▶ [WHAT IS NEEDED] Nothing but an exact reprint of the records is to be returned.

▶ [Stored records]
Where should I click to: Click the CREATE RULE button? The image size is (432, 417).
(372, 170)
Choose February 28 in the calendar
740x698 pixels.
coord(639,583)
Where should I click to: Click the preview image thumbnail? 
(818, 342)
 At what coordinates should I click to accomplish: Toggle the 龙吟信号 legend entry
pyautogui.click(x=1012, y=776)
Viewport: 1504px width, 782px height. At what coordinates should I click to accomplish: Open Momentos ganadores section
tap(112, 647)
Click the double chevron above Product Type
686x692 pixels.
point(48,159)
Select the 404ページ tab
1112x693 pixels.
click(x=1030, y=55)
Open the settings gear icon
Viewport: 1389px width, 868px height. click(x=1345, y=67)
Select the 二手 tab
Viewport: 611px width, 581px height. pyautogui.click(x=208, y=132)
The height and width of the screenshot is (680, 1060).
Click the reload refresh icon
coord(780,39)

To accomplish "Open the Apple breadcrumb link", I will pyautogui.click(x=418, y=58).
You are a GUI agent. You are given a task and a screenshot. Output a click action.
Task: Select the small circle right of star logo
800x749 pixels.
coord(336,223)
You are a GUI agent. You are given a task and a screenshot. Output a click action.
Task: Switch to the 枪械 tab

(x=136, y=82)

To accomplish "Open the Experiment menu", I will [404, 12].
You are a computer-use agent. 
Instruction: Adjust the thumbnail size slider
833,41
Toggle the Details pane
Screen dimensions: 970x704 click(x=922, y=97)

▶ [SOLUTION]
Where should I click to: Click the CREATE RULE button? The image size is (432, 417).
(372, 170)
Choose February 28 in the calendar
740x698 pixels.
coord(639,583)
Where should I click to: Click the preview image thumbnail? 
(818, 342)
 At what coordinates should I click to accomplish: Toggle the 龙吟信号 legend entry
pyautogui.click(x=1012, y=776)
Viewport: 1504px width, 782px height. At what coordinates should I click to accomplish: Open Momentos ganadores section
tap(112, 647)
Click the double chevron above Product Type
686x692 pixels.
point(48,159)
Select the 404ページ tab
1112x693 pixels.
click(x=1030, y=55)
Open the settings gear icon
Viewport: 1389px width, 868px height. click(x=1345, y=67)
Select the 二手 tab
Viewport: 611px width, 581px height. pyautogui.click(x=208, y=132)
The height and width of the screenshot is (680, 1060).
Click the reload refresh icon
coord(780,39)

To accomplish "Open the Apple breadcrumb link", I will pyautogui.click(x=418, y=58).
You are a GUI agent. You are given a task and a screenshot. Output a click action.
Task: Select the small circle right of star logo
800x749 pixels.
coord(336,223)
You are a GUI agent. You are given a task and a screenshot. Output a click action.
Task: Switch to the 枪械 tab

(x=136, y=82)

To accomplish "Open the Experiment menu", I will [404, 12].
You are a computer-use agent. 
Instruction: Adjust the thumbnail size slider
833,41
Toggle the Details pane
Screen dimensions: 970x704 click(x=922, y=97)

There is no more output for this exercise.